Given data:
= Beginning of Section =

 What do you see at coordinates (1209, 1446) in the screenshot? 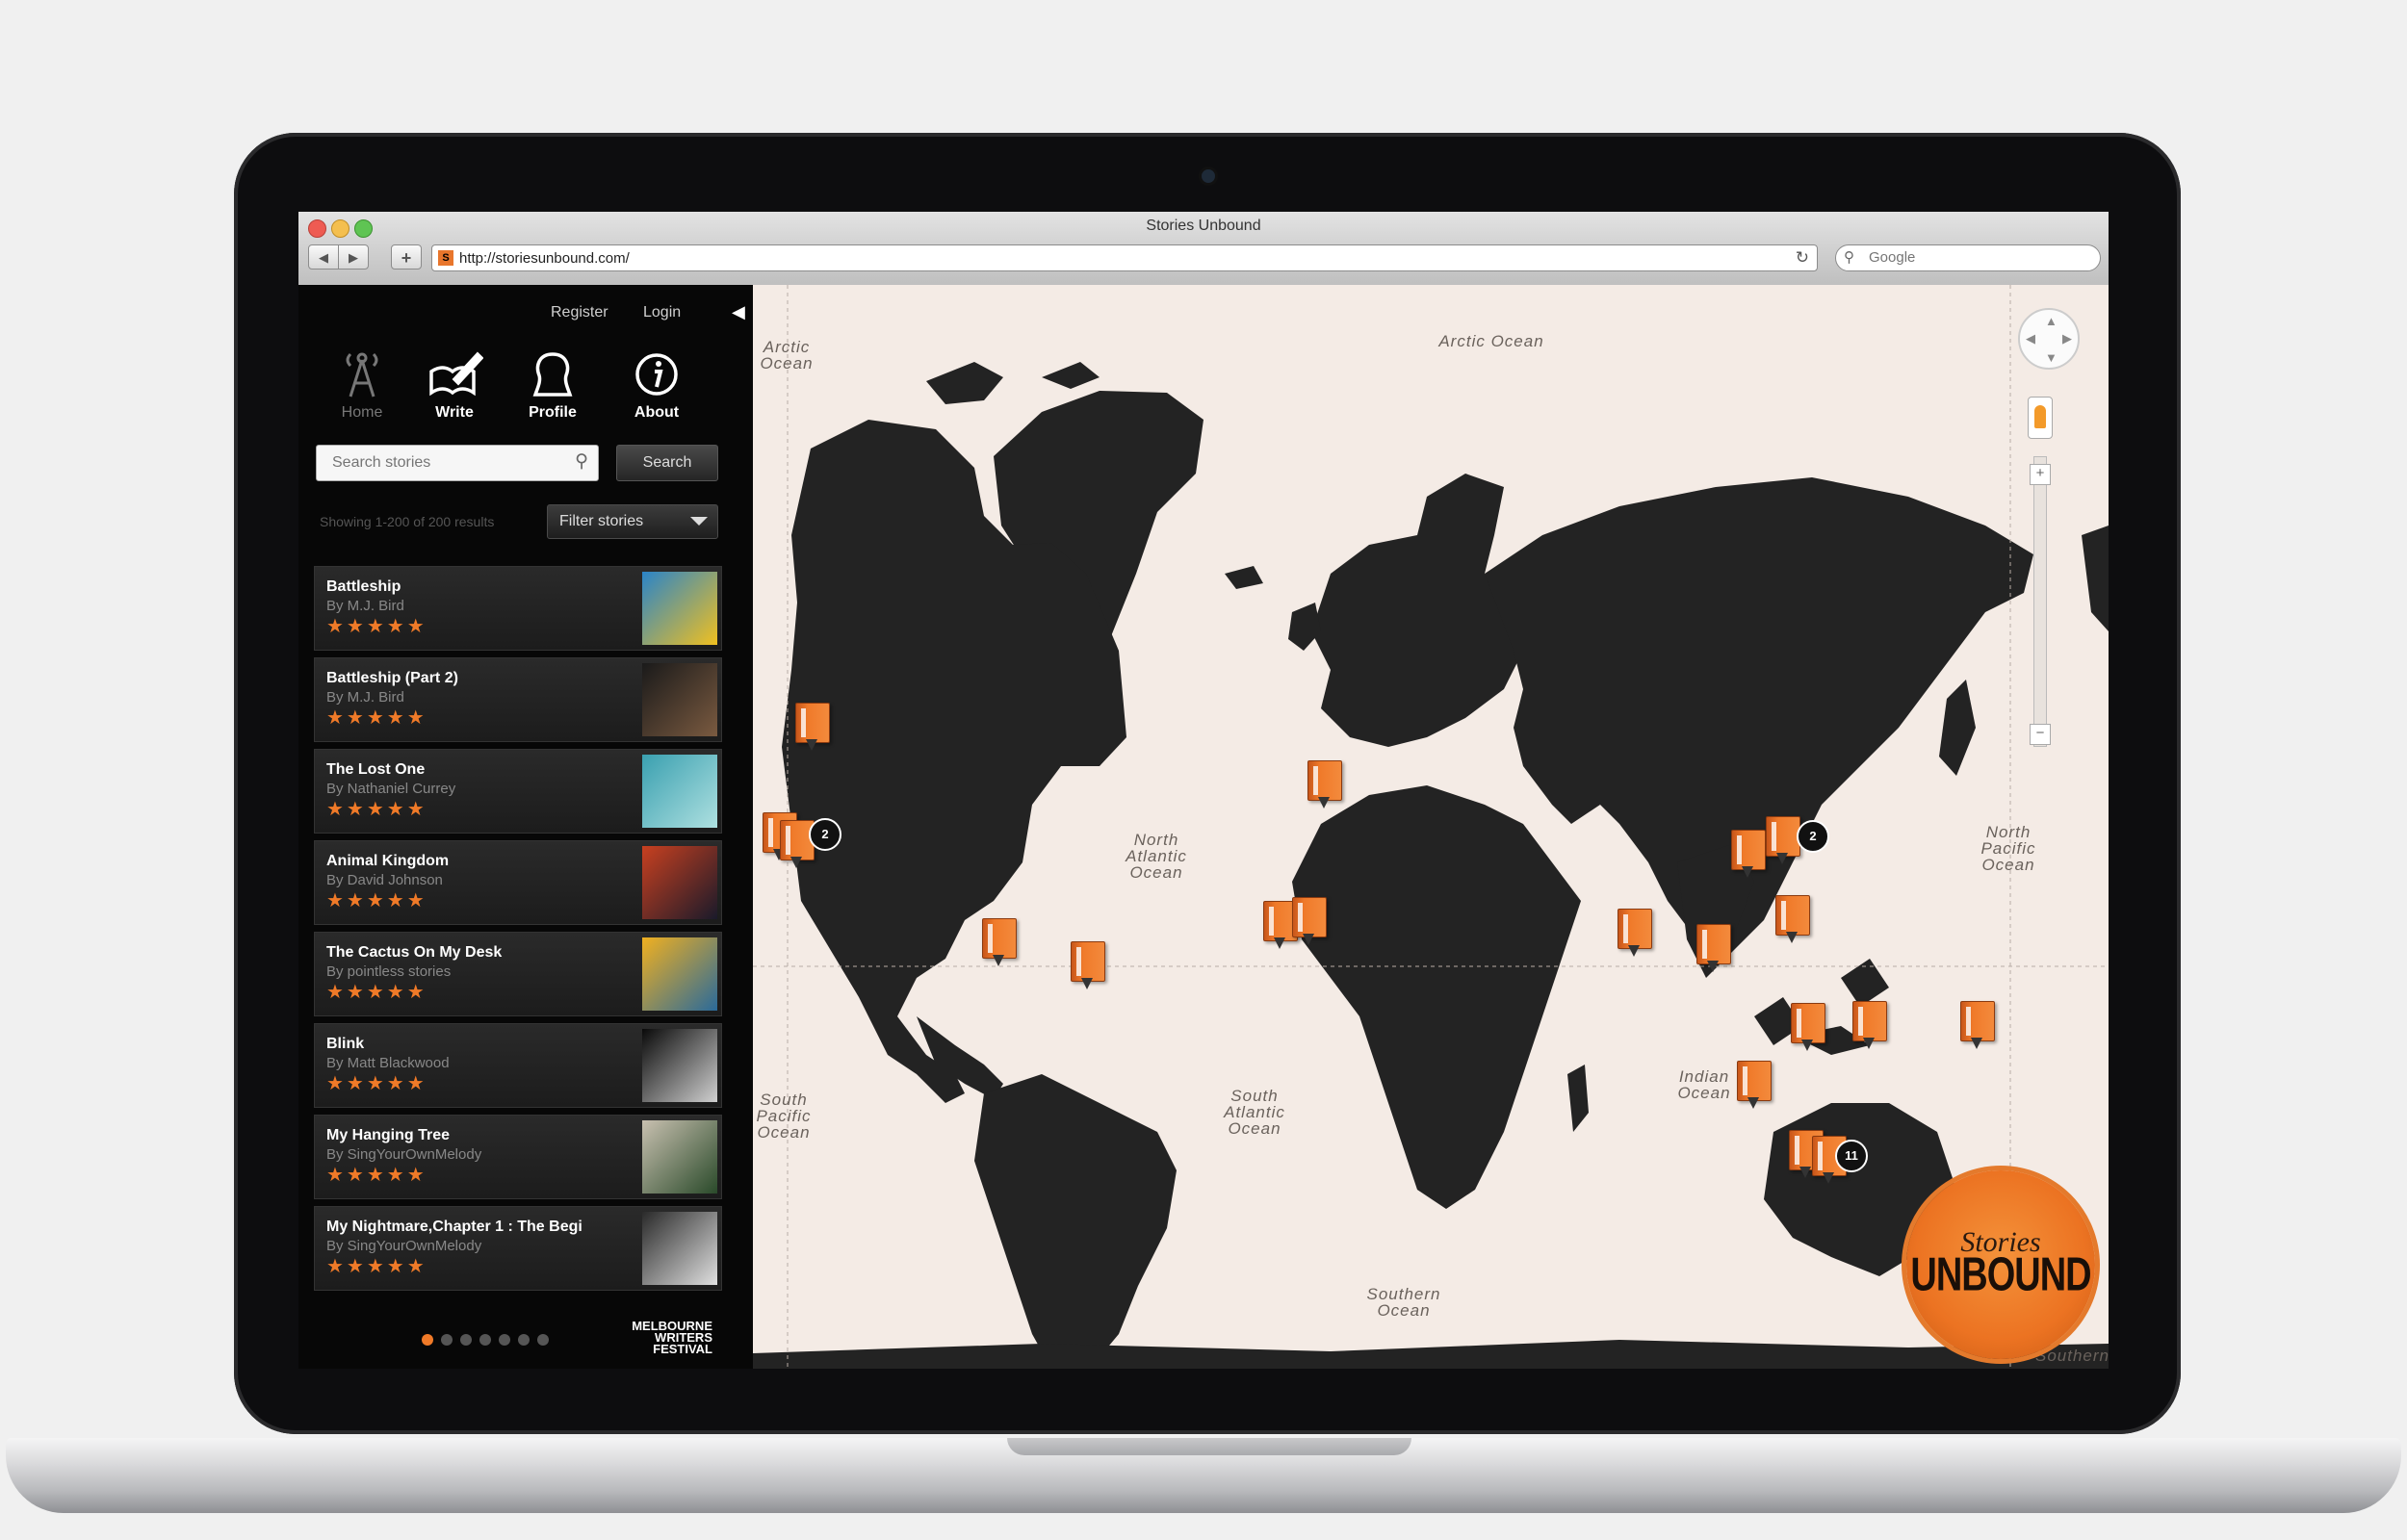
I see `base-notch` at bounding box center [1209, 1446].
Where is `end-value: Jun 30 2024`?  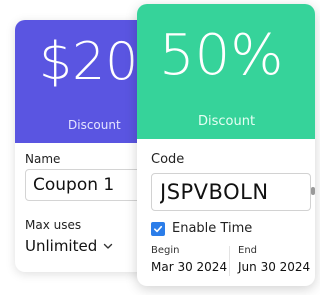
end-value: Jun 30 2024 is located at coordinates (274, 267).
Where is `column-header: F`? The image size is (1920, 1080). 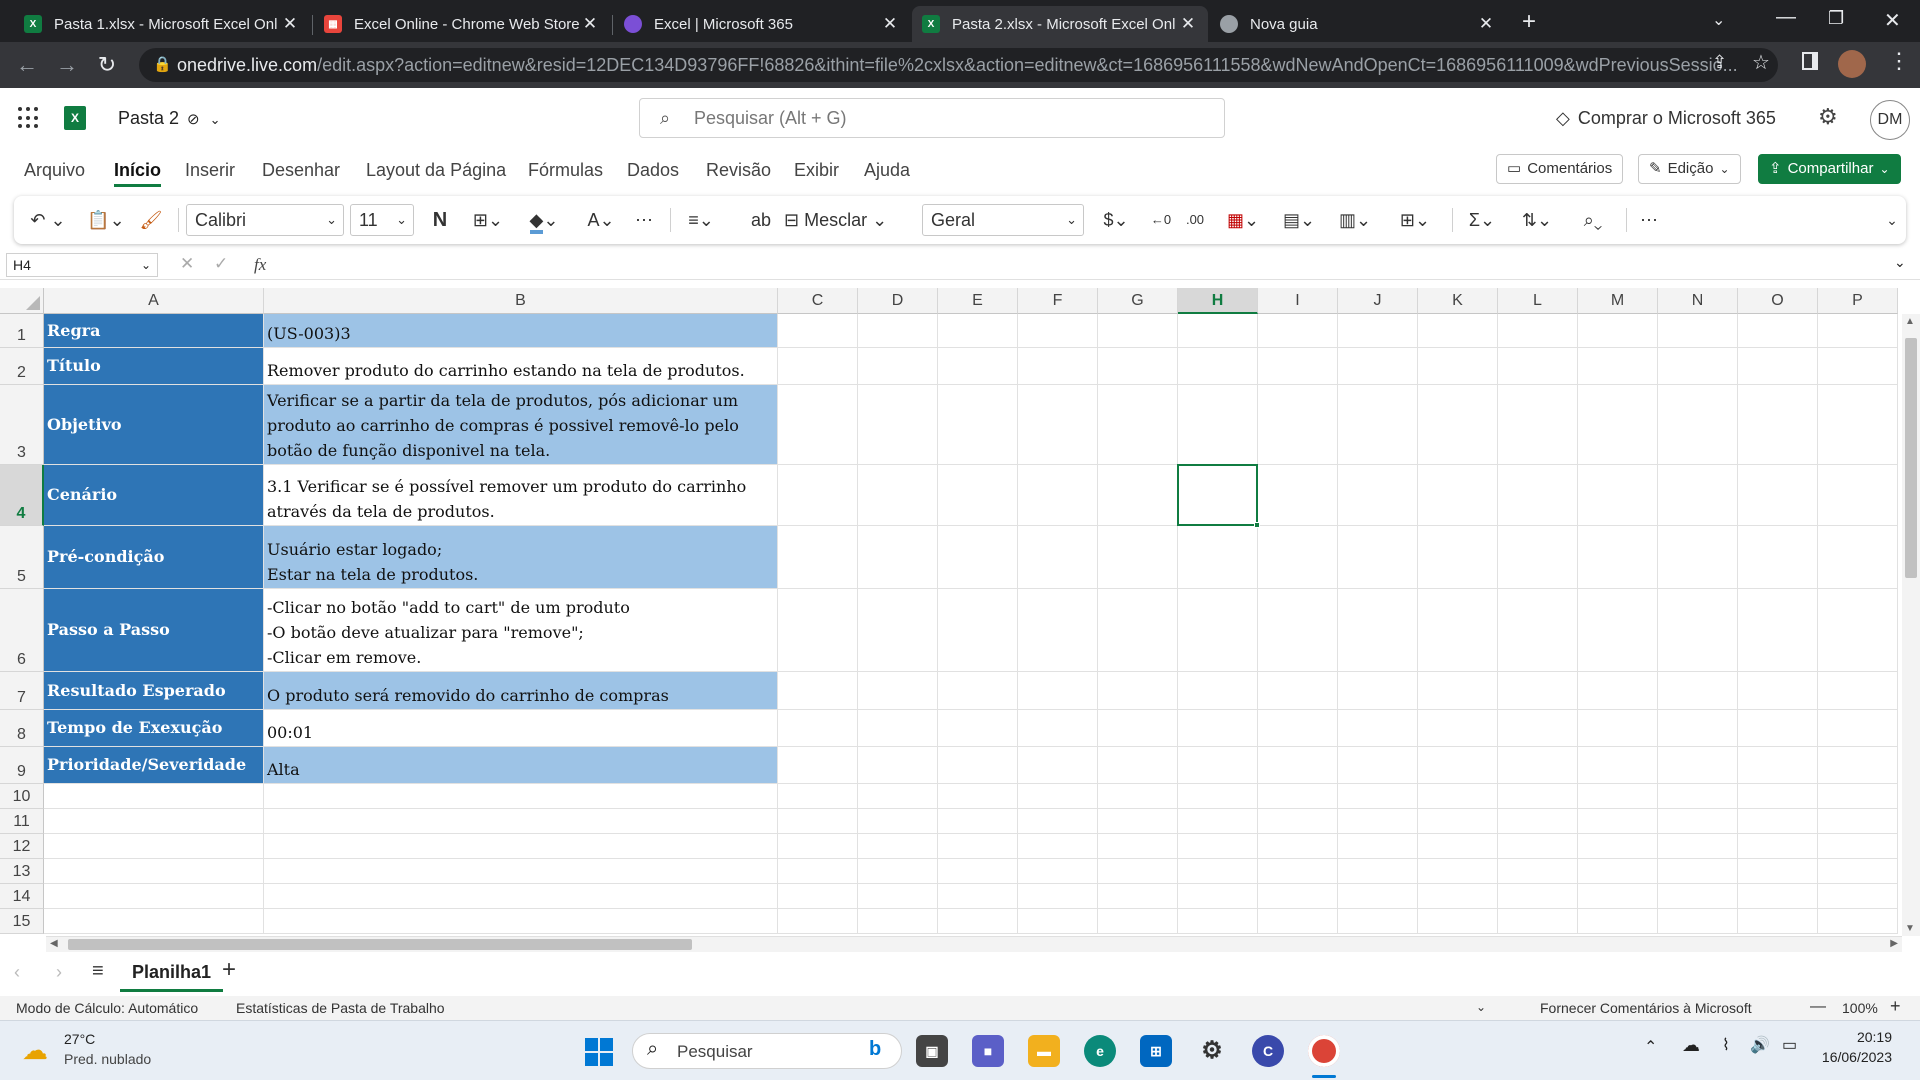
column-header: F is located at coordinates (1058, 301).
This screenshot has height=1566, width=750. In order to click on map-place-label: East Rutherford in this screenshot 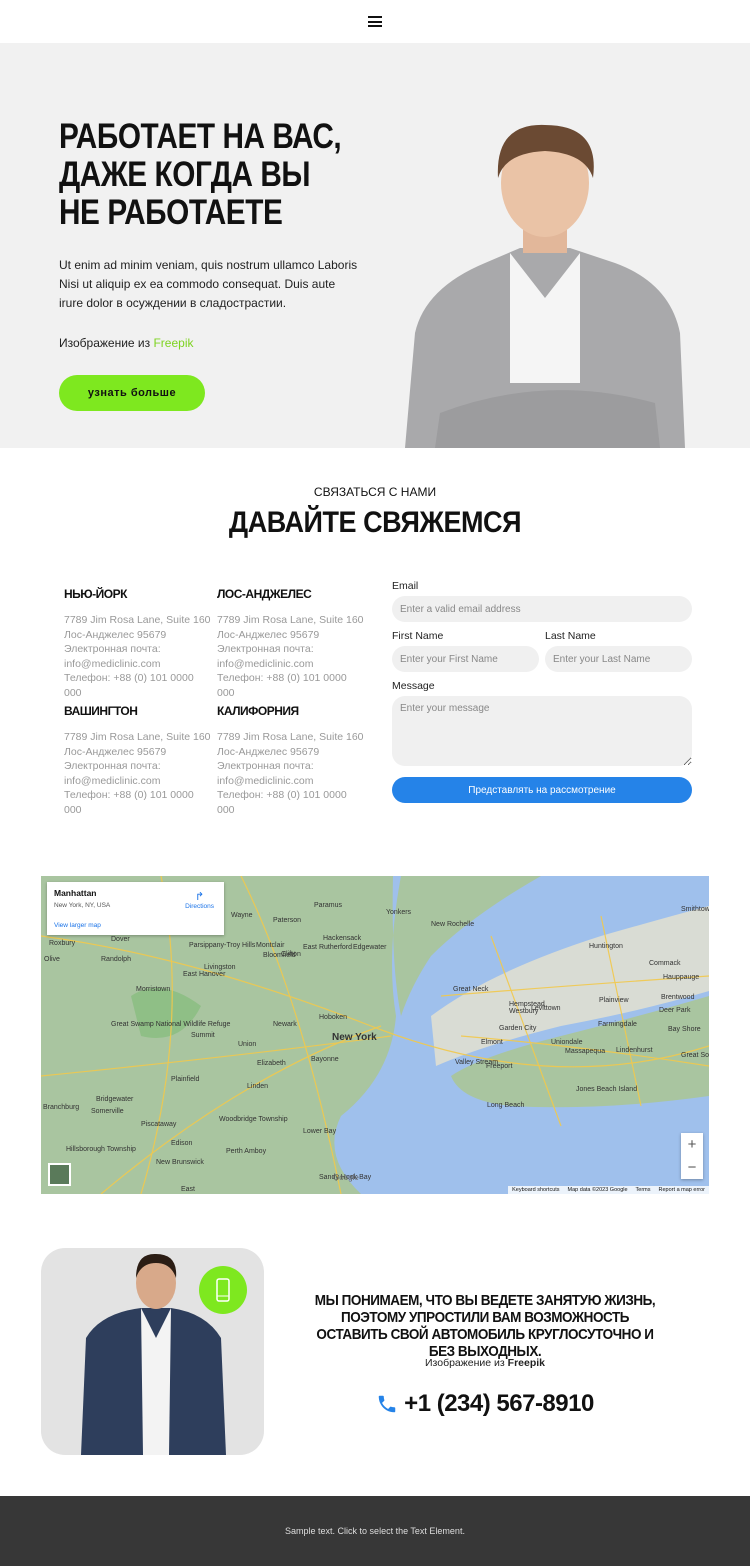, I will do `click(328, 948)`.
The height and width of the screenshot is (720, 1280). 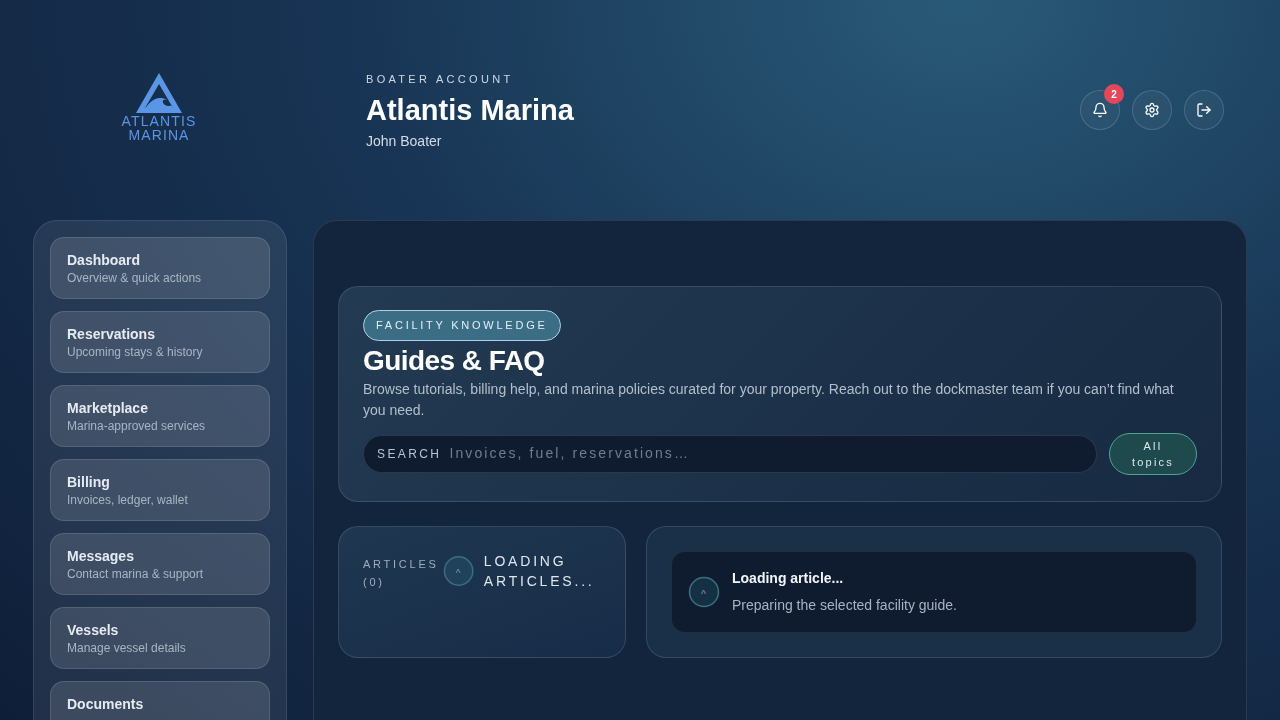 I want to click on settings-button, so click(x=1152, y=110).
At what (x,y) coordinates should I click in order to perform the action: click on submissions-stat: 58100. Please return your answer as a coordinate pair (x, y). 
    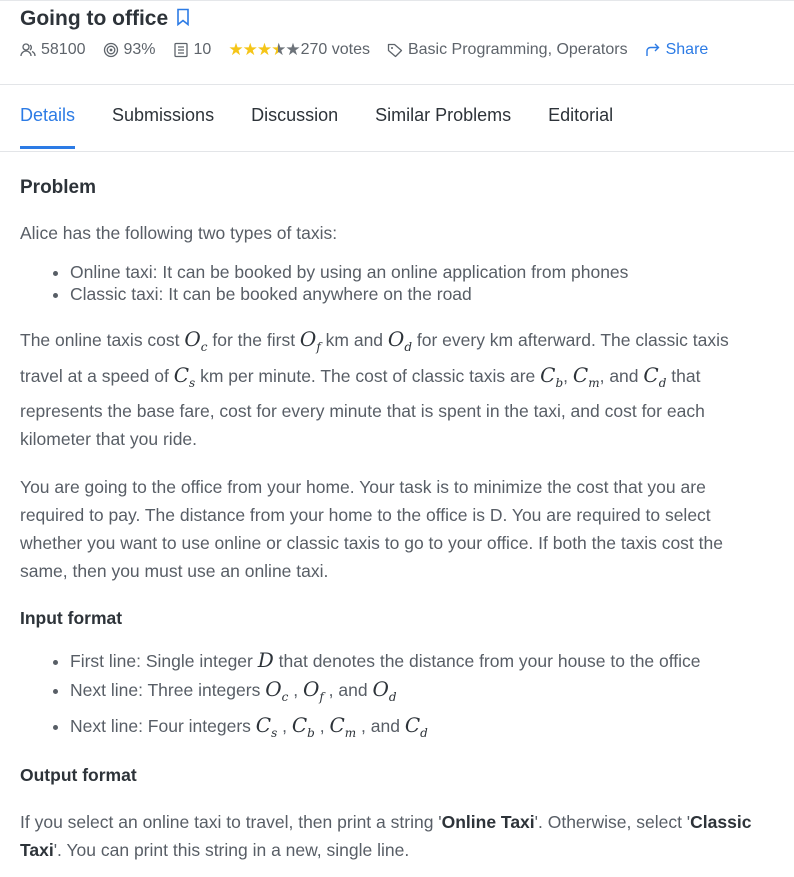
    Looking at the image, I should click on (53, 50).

= End of Section =

Task objective: Transcribe the lines from the first line up to and including the line with "column-header: F is", word for word. Leave the pictures out of your answer.

Written response:
 What do you see at coordinates (1209, 1446) in the screenshot? 
I see `base-notch` at bounding box center [1209, 1446].
Where is `end-value: Jun 30 2024`?  
end-value: Jun 30 2024 is located at coordinates (274, 267).
Where is `column-header: F`? The image size is (1920, 1080). 
column-header: F is located at coordinates (1058, 301).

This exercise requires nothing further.